The Franco-style adventure games which Cryo were known for were a perfect fit for the Hellboy IP. A bit slower, with more of a focus on storytelling, puzzle solving and atmosphere. Exploring fantastical locations and the like, but still with a mix of combat and survival. On paper, the marriage of Cryo & Dark Horse was the perfect combination.
Hellboy PC game story
Hellboy: Dogs of the Night would be Cryo’s most ambitious PC game to date. A moody, atmospheric action adventure, taking inspiration from contemporary 3D adventures like Tomb Raider and Resident Evil.
The game is set in what was then called Czechoslovakia, sometime during the 1960s. Hellboy and his parter Sara are investigating a missing BPRD agent when Sara is kidnapped by mysterious forces. It’s then up to HB to find who took her, where they took her, and why. He winds up in an insane asylum and I can’t remember why, but it turns out that the fella who runs the asylum is using the inmates to open up a portal to Hell. Every 666 years (nice) the barrier between Hell and Earth wears thin, which is why this place was built in the first place. An evil cult have been trying to open the portal, and for some reason HB gets sent back 666 years into the past. He has to retrieve a sacred amulet which will prevent the cult from doing stuff in the present day. Then there’s something about sewers and a dragon, but I think you can figure out the rest.
It’s not exactly Hugo award-winning writing, but without borrowing anything from the comics the story is pretty decent. It pulls from the pulpy roots that inspired Hellboy in the first place. It’s got underground cults, mystical amulets, gateways to hell. Dark Horse doubled down on this and forked out for some pretty top-tier voice acting, which honestly elevates the writing quite a bit more.
HB is voiced by David Gasman. Gasman has a long history of working on Franco games – his most famous role is probably Rayman, that or Pey’j in Beyond Good and Evil. He’s lent his voice to roles from Twinsen in LBA2 to Ed Carnby in Alone in the Dark, you honestly couldn’t find a better fit for the lead. And he’s a pretty good Hellboy! I’m not sure how much direction he was given but he nails the blasé, blue-collar vibe that’s essential to HB’s character. He’s the first person ever to voice Hellboy, and he hits it bang-on it with nothing to base his performance off. Let’s be honest, he’s not as good as Ron Perlman but who could hope to be? Did you know Ron Perlman was the voice of Orion in Justice League?
The rest of the supporting cast is all done by Gasman and Allan Wenger. Both Gasman and Wenger are consistent presences in Franco adventure games like Outcast, Syberia, Dark Earth, Omikron, Farenheit all the way up to the recent David Cage games. There are two female characters in the game. HB’s partner Sara, and this demented nurse who Hellboy chucks out of a window. Both are voiced by Sharon Mann. Like Gasman and Wenger, Mann has lent her voice to a whole ton of Franco adventure games. She’s best known to me as playing Kate Walker in the Syberia franchise. There’s not a lot to go on with her performance here, as she has about 12 lines, but I think she does a good job.

== What you need to do ==
1. Reproduce the Hellboy game write-up from "The rest of" up to and including "a good job.".
2. Write the next part of the piece on Hellboy: Dogs of the Night, picking up right after its last sentence.

== Supplied material ==
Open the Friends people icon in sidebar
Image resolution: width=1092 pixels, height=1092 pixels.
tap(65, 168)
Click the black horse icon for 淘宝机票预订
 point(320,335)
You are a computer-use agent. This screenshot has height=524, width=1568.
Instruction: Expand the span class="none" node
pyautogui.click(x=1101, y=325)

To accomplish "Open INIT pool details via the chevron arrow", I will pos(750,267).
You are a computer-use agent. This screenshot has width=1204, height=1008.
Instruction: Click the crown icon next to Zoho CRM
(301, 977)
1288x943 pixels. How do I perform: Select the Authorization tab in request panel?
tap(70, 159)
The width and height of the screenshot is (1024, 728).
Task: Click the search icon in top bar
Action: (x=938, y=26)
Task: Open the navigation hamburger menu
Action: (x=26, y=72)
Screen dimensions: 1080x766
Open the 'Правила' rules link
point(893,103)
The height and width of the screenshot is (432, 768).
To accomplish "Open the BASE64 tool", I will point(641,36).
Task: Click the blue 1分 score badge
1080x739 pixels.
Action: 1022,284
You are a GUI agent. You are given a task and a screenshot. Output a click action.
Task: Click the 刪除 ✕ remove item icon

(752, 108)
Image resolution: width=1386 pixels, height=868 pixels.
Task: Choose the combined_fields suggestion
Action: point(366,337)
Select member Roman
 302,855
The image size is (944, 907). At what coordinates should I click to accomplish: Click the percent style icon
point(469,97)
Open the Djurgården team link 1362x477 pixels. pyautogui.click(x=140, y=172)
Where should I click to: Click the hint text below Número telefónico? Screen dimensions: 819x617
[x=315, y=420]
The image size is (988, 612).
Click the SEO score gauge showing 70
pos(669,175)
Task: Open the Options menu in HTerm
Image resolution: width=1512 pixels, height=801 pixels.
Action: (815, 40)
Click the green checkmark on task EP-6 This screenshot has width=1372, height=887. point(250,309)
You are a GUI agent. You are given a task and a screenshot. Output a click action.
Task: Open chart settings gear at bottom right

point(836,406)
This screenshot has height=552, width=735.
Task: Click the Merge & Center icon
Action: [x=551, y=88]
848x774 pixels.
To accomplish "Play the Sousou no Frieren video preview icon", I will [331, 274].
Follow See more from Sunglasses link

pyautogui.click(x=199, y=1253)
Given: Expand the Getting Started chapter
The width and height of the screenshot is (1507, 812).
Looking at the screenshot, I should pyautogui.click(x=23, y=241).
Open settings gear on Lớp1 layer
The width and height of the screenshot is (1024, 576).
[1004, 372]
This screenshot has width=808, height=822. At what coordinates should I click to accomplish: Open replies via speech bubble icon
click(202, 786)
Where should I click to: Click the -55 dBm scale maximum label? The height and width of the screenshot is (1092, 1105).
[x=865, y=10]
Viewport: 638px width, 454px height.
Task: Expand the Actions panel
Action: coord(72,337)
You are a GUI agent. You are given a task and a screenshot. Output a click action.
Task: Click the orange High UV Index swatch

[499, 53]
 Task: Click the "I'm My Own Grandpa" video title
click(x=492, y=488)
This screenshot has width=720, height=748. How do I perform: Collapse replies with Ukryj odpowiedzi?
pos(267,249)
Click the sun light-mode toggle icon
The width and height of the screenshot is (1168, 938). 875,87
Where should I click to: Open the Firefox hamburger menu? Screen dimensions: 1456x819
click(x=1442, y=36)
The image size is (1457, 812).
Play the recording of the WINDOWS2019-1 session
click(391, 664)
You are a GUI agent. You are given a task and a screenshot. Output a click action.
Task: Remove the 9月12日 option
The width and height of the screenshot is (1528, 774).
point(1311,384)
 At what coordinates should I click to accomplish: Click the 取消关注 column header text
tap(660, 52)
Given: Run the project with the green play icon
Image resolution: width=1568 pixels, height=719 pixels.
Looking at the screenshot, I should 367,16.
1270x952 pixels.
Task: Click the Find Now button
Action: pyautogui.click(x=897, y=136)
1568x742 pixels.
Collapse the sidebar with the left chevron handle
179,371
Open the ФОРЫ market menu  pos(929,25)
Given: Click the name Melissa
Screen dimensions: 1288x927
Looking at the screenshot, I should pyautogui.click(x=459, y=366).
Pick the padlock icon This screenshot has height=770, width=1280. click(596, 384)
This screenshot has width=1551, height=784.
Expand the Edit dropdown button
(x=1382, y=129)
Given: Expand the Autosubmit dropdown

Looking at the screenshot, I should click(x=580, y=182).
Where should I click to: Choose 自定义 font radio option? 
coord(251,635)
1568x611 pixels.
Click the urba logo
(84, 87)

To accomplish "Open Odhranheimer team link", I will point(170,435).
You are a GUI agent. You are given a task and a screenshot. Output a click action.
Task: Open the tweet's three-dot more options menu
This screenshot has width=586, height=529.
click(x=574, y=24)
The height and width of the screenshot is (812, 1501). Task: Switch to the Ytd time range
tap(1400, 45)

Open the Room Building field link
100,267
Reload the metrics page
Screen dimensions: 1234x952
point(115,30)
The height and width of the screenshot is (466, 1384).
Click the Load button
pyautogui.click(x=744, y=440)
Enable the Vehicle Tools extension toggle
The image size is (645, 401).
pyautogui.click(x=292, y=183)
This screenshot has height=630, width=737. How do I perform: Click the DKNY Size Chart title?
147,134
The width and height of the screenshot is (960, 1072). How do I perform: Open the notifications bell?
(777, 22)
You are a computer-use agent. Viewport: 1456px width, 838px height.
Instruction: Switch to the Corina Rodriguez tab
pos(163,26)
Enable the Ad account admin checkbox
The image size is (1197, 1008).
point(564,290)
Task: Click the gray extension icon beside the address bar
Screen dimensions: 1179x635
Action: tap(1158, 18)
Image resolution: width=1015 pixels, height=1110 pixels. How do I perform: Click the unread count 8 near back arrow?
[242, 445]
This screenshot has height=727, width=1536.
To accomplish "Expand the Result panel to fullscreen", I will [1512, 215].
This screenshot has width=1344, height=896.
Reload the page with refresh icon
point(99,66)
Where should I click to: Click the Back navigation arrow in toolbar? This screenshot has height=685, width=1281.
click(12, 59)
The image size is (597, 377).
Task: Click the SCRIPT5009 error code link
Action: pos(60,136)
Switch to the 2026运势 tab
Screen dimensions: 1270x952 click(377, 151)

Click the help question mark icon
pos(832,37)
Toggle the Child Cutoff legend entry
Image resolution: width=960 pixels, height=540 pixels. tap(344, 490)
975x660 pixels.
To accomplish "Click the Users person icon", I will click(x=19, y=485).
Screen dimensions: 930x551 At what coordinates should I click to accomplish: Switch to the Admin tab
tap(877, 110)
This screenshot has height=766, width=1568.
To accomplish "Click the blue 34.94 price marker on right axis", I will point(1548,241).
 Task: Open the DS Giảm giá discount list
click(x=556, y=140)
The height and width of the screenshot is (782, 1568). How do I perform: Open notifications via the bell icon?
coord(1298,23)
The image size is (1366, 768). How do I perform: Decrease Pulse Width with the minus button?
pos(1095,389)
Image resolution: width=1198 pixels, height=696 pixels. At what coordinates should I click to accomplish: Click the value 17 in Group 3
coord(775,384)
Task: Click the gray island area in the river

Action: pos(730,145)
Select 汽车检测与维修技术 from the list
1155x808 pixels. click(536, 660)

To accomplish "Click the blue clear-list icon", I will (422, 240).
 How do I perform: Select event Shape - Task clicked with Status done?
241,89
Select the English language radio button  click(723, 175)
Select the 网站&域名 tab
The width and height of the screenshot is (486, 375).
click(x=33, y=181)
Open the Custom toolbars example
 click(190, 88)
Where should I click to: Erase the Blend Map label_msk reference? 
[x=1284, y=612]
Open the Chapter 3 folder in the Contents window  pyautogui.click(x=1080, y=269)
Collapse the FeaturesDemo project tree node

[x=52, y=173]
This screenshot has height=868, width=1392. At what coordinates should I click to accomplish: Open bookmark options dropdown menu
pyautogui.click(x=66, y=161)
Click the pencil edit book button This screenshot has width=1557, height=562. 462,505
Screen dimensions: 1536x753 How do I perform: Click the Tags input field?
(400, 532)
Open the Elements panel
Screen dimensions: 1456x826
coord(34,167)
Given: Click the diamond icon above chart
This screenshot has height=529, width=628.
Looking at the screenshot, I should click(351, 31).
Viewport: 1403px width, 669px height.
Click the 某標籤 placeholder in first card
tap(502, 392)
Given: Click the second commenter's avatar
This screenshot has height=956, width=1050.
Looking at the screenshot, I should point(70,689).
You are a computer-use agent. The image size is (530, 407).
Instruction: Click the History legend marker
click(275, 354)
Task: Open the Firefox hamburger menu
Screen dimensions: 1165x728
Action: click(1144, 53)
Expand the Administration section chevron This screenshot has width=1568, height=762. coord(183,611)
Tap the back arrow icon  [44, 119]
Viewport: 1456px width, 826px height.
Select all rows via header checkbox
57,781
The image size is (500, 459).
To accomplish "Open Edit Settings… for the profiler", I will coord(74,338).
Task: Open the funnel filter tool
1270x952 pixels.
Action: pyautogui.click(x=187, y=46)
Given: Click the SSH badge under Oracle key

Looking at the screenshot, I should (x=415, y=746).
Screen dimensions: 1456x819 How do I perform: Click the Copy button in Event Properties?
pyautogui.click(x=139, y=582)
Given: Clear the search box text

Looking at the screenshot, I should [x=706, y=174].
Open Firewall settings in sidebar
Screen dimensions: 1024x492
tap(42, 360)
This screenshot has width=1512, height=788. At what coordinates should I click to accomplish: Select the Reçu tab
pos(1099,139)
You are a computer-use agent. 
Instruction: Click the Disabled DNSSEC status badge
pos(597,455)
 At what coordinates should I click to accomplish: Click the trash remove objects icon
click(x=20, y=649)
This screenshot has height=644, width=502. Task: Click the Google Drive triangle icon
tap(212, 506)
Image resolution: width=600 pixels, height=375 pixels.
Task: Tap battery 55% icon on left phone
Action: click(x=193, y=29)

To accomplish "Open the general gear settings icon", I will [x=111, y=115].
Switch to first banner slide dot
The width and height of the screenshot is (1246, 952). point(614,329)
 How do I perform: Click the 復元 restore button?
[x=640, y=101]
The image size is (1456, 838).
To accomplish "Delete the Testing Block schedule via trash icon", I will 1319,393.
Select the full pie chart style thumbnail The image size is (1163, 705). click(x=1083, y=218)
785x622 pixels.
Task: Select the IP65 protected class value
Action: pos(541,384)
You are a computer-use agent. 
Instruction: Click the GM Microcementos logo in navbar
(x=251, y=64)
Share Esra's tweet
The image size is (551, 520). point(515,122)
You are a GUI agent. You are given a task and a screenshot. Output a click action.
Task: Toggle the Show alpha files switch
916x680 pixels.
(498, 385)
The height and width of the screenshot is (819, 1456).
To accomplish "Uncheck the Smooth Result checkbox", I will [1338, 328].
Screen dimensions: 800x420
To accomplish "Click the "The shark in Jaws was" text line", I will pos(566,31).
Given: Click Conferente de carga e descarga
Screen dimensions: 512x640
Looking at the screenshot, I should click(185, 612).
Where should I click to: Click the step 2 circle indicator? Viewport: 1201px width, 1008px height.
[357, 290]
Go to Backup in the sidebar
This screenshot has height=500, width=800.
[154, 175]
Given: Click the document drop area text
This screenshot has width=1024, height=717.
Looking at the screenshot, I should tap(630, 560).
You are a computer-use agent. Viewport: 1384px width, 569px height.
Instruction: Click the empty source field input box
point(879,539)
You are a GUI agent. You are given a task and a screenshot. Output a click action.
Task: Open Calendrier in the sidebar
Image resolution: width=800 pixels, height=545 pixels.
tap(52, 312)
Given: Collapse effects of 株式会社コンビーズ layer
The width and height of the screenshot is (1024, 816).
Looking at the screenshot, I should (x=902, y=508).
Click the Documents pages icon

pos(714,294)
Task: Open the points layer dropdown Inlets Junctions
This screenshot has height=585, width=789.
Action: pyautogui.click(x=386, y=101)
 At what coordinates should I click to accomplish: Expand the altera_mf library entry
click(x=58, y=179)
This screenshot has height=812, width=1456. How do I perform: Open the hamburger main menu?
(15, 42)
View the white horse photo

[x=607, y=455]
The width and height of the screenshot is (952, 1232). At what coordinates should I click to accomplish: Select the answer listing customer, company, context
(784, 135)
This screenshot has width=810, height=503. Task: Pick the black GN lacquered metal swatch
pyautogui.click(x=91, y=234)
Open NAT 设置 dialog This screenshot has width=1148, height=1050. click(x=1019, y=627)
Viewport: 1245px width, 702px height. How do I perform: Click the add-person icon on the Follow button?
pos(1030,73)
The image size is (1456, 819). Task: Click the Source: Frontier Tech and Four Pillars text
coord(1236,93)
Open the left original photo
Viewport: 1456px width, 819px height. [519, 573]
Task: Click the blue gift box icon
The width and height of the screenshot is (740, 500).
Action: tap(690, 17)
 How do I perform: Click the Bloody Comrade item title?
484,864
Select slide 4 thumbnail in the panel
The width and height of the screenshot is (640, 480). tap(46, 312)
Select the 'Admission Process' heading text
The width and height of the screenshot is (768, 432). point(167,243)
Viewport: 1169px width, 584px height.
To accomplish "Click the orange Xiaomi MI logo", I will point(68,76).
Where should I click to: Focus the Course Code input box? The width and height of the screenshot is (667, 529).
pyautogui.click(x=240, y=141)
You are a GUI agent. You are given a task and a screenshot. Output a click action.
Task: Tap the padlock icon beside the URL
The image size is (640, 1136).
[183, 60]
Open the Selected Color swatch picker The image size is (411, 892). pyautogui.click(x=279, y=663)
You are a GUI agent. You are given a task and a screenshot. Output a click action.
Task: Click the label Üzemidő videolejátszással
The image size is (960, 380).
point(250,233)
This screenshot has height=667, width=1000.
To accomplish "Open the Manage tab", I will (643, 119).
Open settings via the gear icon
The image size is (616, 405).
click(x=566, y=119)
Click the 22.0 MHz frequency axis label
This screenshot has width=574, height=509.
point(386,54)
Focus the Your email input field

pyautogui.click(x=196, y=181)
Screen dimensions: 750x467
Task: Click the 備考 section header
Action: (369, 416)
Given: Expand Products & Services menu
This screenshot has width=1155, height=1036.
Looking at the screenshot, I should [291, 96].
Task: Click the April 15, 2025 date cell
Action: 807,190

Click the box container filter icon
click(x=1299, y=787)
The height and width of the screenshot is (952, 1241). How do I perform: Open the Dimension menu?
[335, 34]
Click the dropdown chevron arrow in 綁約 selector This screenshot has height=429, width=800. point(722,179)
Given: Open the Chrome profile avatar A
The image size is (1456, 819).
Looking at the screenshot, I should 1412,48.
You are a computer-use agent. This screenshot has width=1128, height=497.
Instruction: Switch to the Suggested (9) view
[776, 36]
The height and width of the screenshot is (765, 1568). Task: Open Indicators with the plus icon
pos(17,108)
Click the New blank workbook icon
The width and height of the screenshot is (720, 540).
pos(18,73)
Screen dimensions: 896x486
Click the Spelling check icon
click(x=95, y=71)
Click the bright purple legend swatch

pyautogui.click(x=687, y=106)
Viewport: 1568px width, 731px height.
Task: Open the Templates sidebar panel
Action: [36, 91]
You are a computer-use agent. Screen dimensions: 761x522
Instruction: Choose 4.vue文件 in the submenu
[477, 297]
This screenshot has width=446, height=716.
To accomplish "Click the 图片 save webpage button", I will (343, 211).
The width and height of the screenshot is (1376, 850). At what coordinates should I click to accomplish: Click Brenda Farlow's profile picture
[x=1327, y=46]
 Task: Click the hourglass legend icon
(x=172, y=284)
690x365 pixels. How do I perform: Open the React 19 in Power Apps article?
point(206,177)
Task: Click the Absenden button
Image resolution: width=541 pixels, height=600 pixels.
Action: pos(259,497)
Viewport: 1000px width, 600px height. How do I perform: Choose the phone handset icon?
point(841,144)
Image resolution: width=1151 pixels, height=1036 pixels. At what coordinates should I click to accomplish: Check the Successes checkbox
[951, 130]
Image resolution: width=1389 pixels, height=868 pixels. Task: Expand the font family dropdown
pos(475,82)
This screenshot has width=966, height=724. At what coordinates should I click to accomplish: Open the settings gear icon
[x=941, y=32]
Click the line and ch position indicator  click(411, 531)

== The answers ==
1.
The rest of the supporting cast is all done by Gasman and Allan Wenger. Both Gasman and Wenger are consistent presences in Franco adventure games like Outcast, Syberia, Dark Earth, Omikron, Farenheit all the way up to the recent David Cage games. There are two female characters in the game. HB’s partner Sara, and this demented nurse who Hellboy chucks out of a window. Both are voiced by Sharon Mann. Like Gasman and Wenger, Mann has lent her voice to a whole ton of Franco adventure games. She’s best known to me as playing Kate Walker in the Syberia franchise. There’s not a lot to go on with her performance here, as she has about 12 lines, but I think she does a good job.

2.
Considering the great writing and voice acting which was emerging in PC games at the time, I take this as a sign that Dark Horse were following Cryo’s lead, letting them create the game they wanted to make.
Dogs of the Night PC gameplay
Cryo were off to a strong start with their Hellboy adventure game and Dark Horse were right behind them. The puzzles are also good. Very good. There’s plenty of puzzles to solve, they’re all different and they’re really quite smart. Cryo were clearly flexing their adventure game experience here. Some are your Monkey Island style peter-to-paul item quests, others are great little head-scratchers. This puzzle right at the beginning of the game sets the bar for the rest of the game. To raise the bridge, HB needs to weigh each pillar down with a stone of the appropriate mass. You’re given just enough to figure it out and solving it doesn’t take all day. None of the puzzles here are massively obtuse, you just need a little bit of logic. And you can’t have a gothic horror game without block moving puzzles. If anything, I’d like to have seen more puzzles in Hellboy. The puzzle sections were some of the best parts of the game and I would have liked to see DHI dig further into the expertise Cryo were bringing to the table here.
The combat is where the Hellboy PC game takes a bit of a nosedive. The puzzles and dialogue could have been invested into more. But the combat is horrible, even for your favourite always-positive PC game reviewer. Collision detection is awful, meaning at least half of your hits automatically miss. I’ve never hit anything at all with the gun, so I played the whole game just by punching everything. In fairness, none of the enemies are so tough that you’ll be stuck for long, which is good. But what could be short, punchy little spats feel pretty dull. It feels like this was something Cryo were working on, but it never ended up getting the attention it required. After a while I found myself running around enemies because it just wasn’t very fun fighting them.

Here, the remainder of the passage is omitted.